(Pixel coordinate grounding data)
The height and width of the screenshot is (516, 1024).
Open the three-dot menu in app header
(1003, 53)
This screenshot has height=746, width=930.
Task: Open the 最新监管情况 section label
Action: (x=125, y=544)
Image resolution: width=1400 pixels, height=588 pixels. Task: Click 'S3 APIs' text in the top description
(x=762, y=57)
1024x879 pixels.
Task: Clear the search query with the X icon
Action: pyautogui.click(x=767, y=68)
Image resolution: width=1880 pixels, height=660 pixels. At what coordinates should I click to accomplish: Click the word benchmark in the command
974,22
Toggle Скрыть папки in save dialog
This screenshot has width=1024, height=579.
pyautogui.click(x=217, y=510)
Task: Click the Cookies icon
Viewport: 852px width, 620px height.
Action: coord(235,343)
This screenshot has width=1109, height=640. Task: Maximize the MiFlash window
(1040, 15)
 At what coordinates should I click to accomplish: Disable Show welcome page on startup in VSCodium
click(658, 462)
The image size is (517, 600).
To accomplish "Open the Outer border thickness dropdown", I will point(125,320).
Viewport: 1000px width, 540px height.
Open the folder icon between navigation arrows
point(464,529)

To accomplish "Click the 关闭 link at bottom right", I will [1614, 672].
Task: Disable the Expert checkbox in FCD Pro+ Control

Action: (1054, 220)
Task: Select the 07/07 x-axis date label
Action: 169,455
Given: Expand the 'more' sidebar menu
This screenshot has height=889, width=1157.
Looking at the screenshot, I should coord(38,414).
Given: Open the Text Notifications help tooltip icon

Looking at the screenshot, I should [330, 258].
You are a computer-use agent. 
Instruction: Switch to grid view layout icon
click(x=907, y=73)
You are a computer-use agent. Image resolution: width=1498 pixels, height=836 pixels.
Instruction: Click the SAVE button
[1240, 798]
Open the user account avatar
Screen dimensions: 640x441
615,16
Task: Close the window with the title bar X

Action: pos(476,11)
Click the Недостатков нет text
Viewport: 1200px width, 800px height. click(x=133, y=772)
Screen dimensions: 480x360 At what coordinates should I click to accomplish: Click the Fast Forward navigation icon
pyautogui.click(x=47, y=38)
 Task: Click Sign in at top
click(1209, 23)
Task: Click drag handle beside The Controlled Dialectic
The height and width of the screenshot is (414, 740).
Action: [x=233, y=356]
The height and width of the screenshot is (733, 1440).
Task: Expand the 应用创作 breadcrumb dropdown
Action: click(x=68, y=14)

ACTIVITY
Transcribe each entry above exactly as it reads.

YOUR SOLUTION
The height and width of the screenshot is (516, 1024).
Open the three-dot menu in app header
(1003, 53)
This screenshot has height=746, width=930.
Task: Open the 最新监管情况 section label
Action: (x=125, y=544)
Image resolution: width=1400 pixels, height=588 pixels. Task: Click 'S3 APIs' text in the top description
(x=762, y=57)
1024x879 pixels.
Task: Clear the search query with the X icon
Action: pyautogui.click(x=767, y=68)
Image resolution: width=1880 pixels, height=660 pixels. At what coordinates should I click to accomplish: Click the word benchmark in the command
974,22
Toggle Скрыть папки in save dialog
This screenshot has width=1024, height=579.
pyautogui.click(x=217, y=510)
Task: Click the Cookies icon
Viewport: 852px width, 620px height.
Action: coord(235,343)
This screenshot has width=1109, height=640. Task: Maximize the MiFlash window
(1040, 15)
 At what coordinates should I click to accomplish: Disable Show welcome page on startup in VSCodium
click(658, 462)
The image size is (517, 600).
To accomplish "Open the Outer border thickness dropdown", I will point(125,320).
Viewport: 1000px width, 540px height.
Open the folder icon between navigation arrows
point(464,529)

To accomplish "Click the 关闭 link at bottom right", I will [1614, 672].
Task: Disable the Expert checkbox in FCD Pro+ Control

Action: (1054, 220)
Task: Select the 07/07 x-axis date label
Action: 169,455
Given: Expand the 'more' sidebar menu
This screenshot has height=889, width=1157.
Looking at the screenshot, I should coord(38,414).
Given: Open the Text Notifications help tooltip icon

Looking at the screenshot, I should [330, 258].
You are a computer-use agent. 
Instruction: Switch to grid view layout icon
click(x=907, y=73)
You are a computer-use agent. Image resolution: width=1498 pixels, height=836 pixels.
Instruction: Click the SAVE button
[1240, 798]
Open the user account avatar
Screen dimensions: 640x441
615,16
Task: Close the window with the title bar X

Action: pos(476,11)
Click the Недостатков нет text
Viewport: 1200px width, 800px height. click(x=133, y=772)
Screen dimensions: 480x360 At what coordinates should I click to accomplish: Click the Fast Forward navigation icon
pyautogui.click(x=47, y=38)
 Task: Click Sign in at top
click(1209, 23)
Task: Click drag handle beside The Controlled Dialectic
The height and width of the screenshot is (414, 740).
Action: [x=233, y=356]
The height and width of the screenshot is (733, 1440).
Task: Expand the 应用创作 breadcrumb dropdown
Action: click(x=68, y=14)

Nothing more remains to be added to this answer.